Dataset extract section start
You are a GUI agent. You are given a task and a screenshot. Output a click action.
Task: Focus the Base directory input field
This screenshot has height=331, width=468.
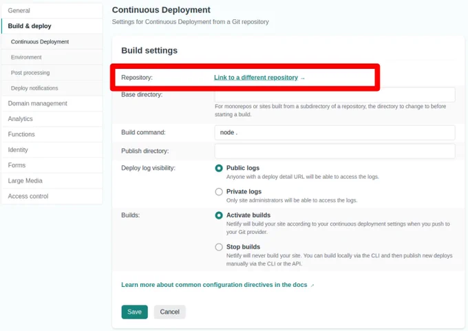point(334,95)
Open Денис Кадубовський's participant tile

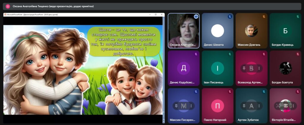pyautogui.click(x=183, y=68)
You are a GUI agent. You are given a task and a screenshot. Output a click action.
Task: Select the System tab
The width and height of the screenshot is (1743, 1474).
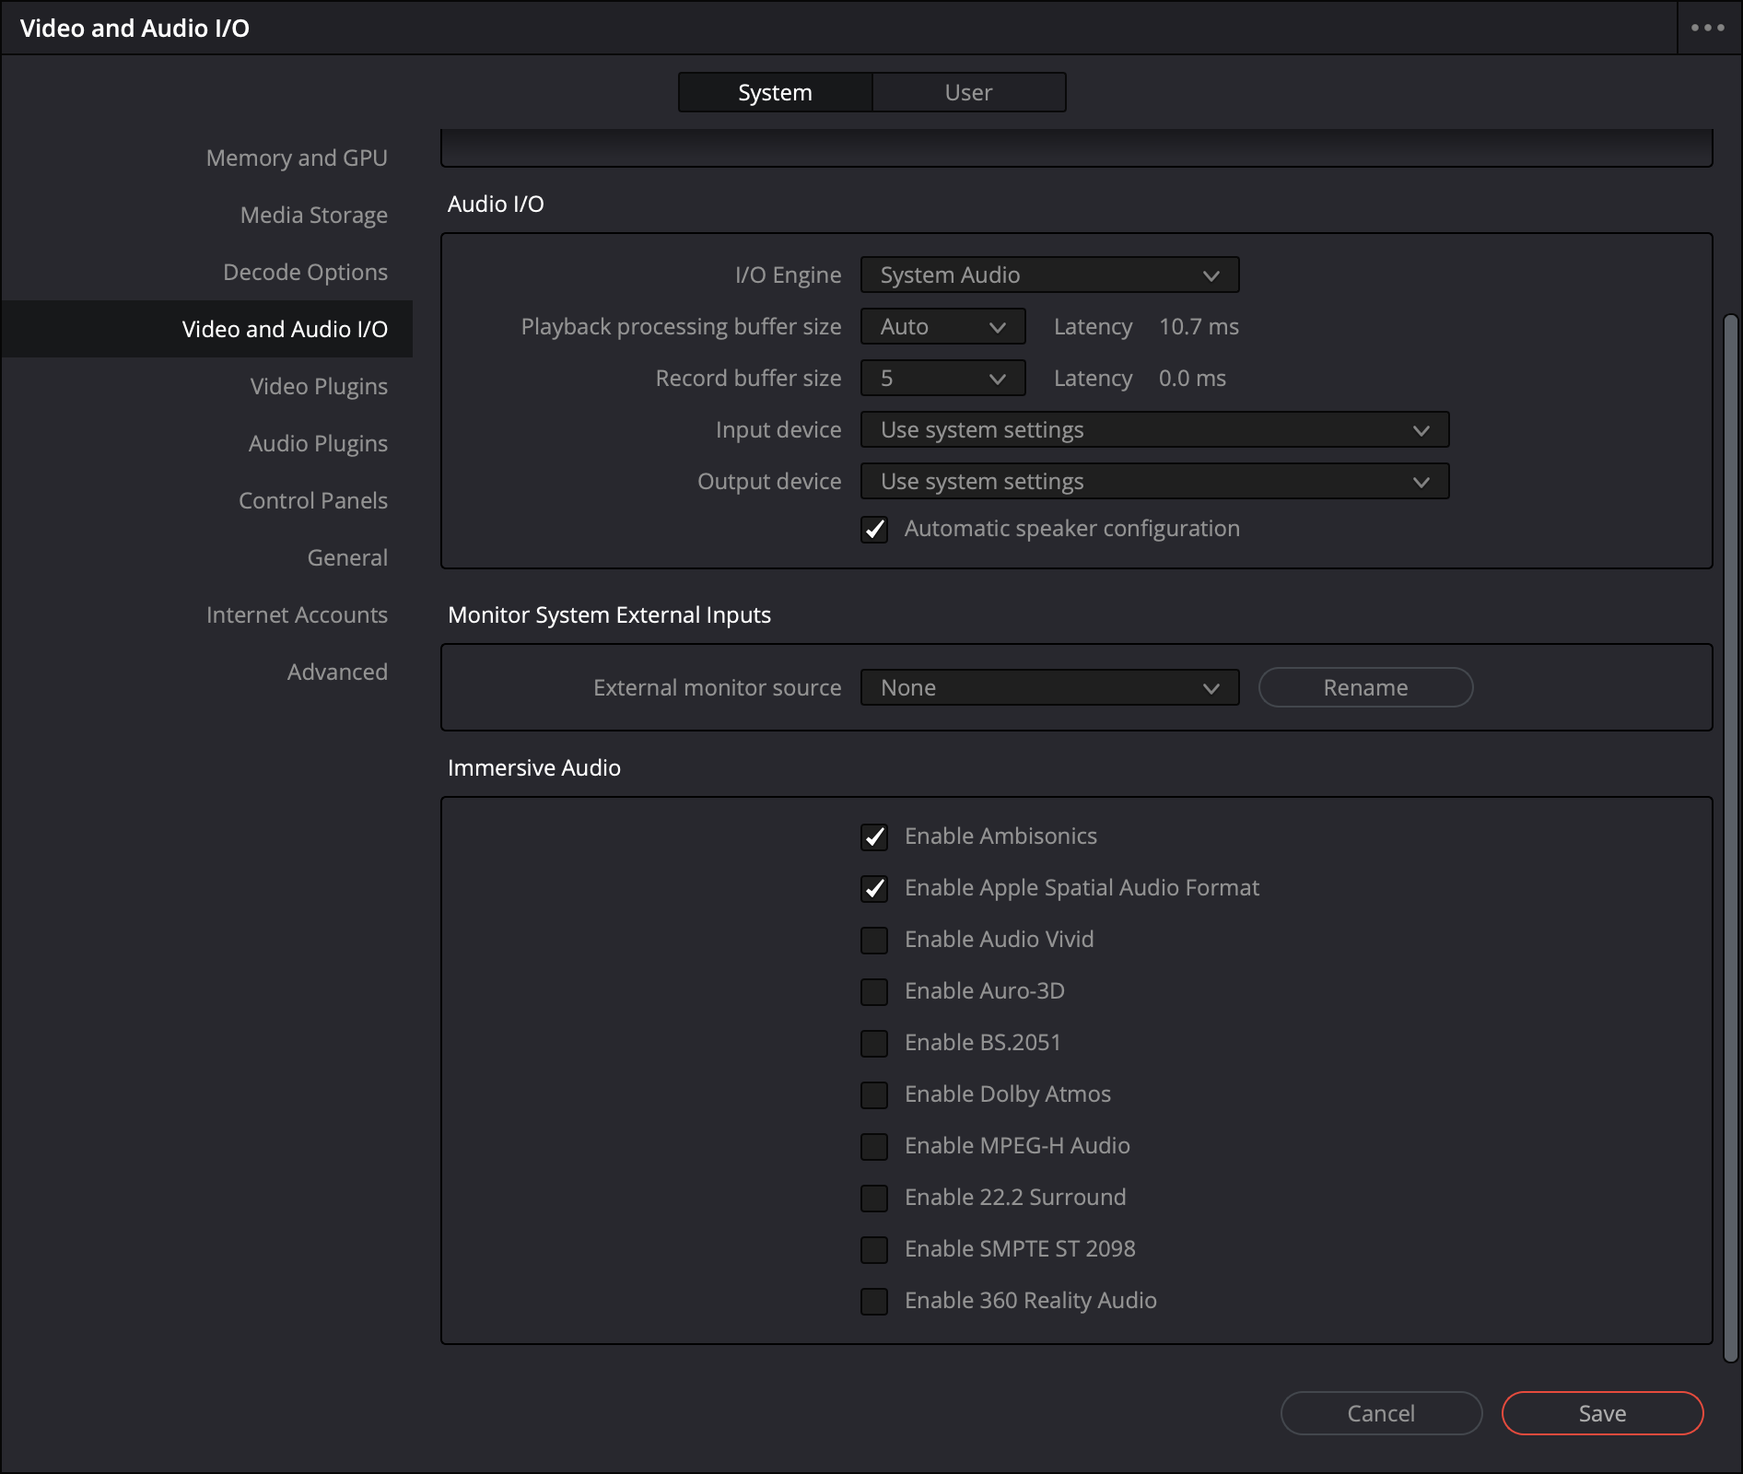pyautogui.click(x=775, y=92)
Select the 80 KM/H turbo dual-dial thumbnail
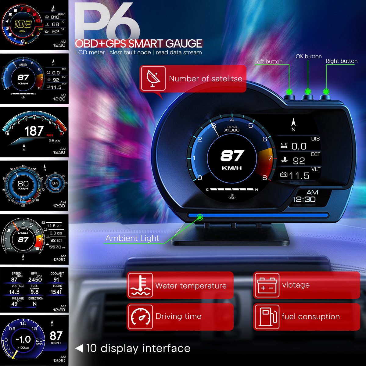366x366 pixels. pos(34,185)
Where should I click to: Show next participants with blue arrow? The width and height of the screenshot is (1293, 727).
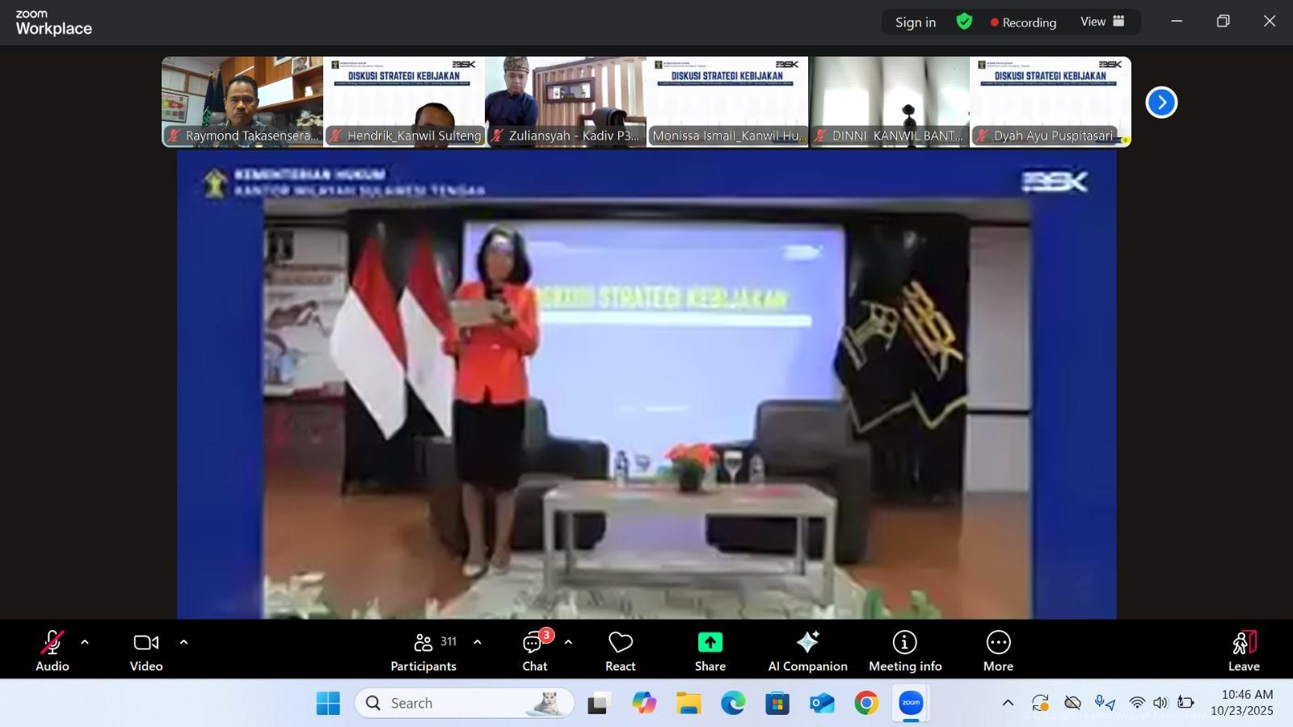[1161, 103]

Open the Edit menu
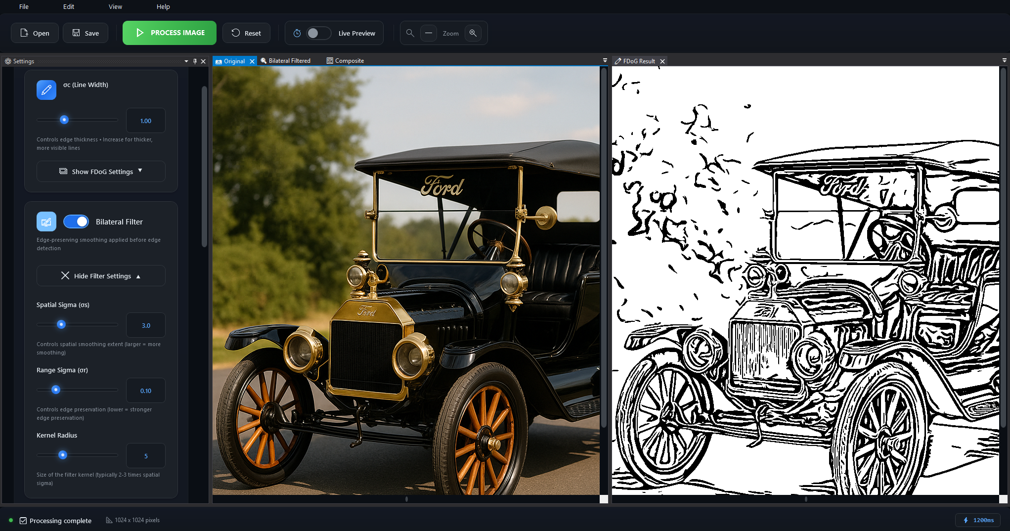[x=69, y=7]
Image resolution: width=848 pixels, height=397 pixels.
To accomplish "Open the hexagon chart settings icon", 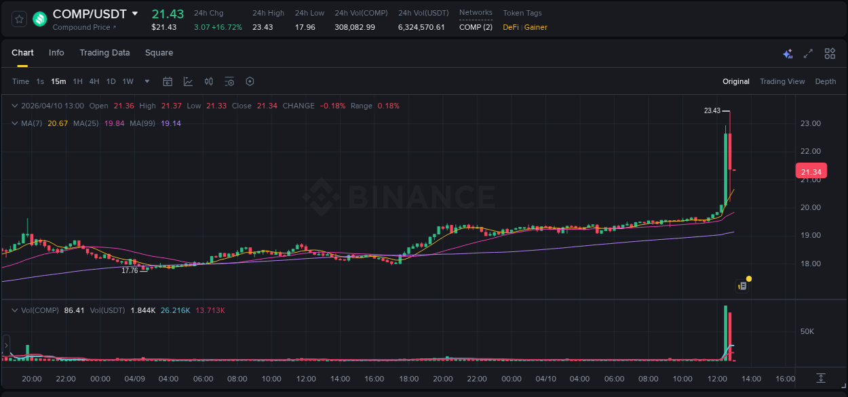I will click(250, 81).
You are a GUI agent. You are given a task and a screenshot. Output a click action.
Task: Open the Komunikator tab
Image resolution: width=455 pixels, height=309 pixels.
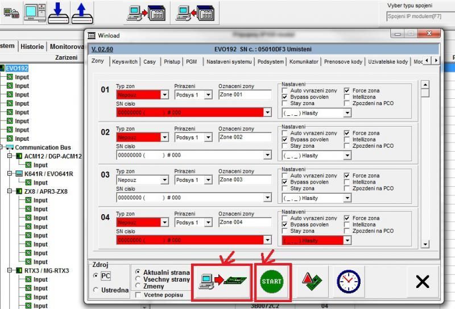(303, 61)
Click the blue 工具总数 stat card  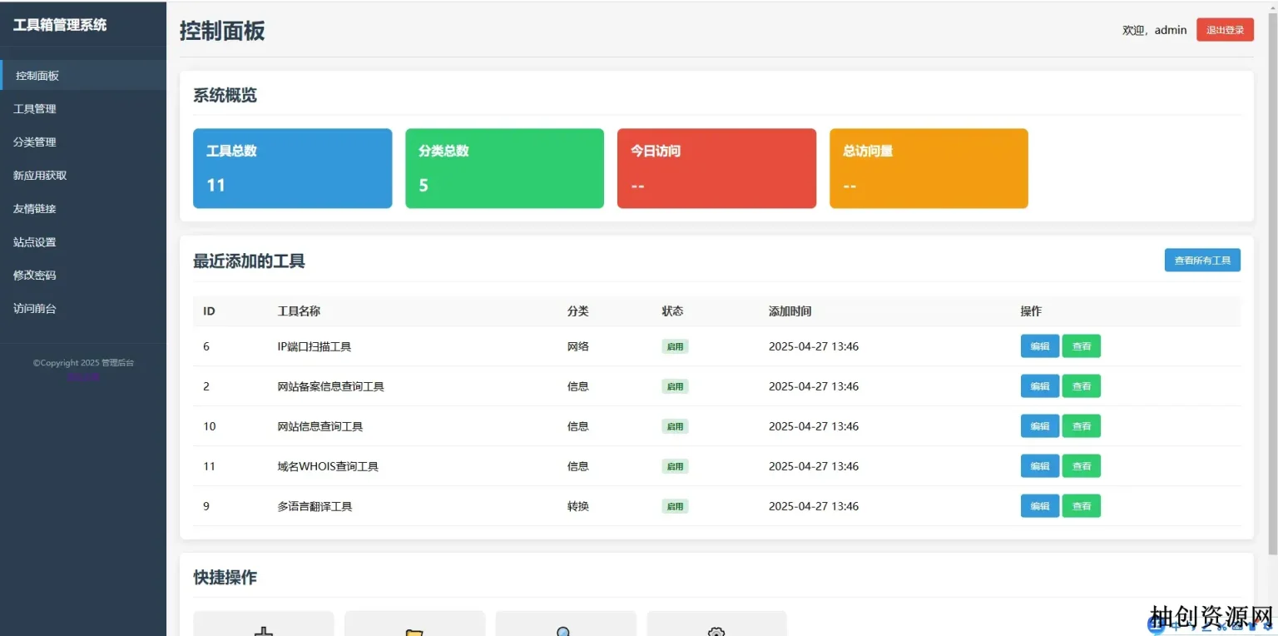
Dataset extract section end
Repeat only the lines from the line with "Task: Open the Komunikator tab" to the end of the entries, including both the first and the last line, and drop every picture.

→ **Written solution**
Task: Open the Komunikator tab
Image resolution: width=455 pixels, height=309 pixels.
(303, 61)
Click the blue 工具总数 stat card  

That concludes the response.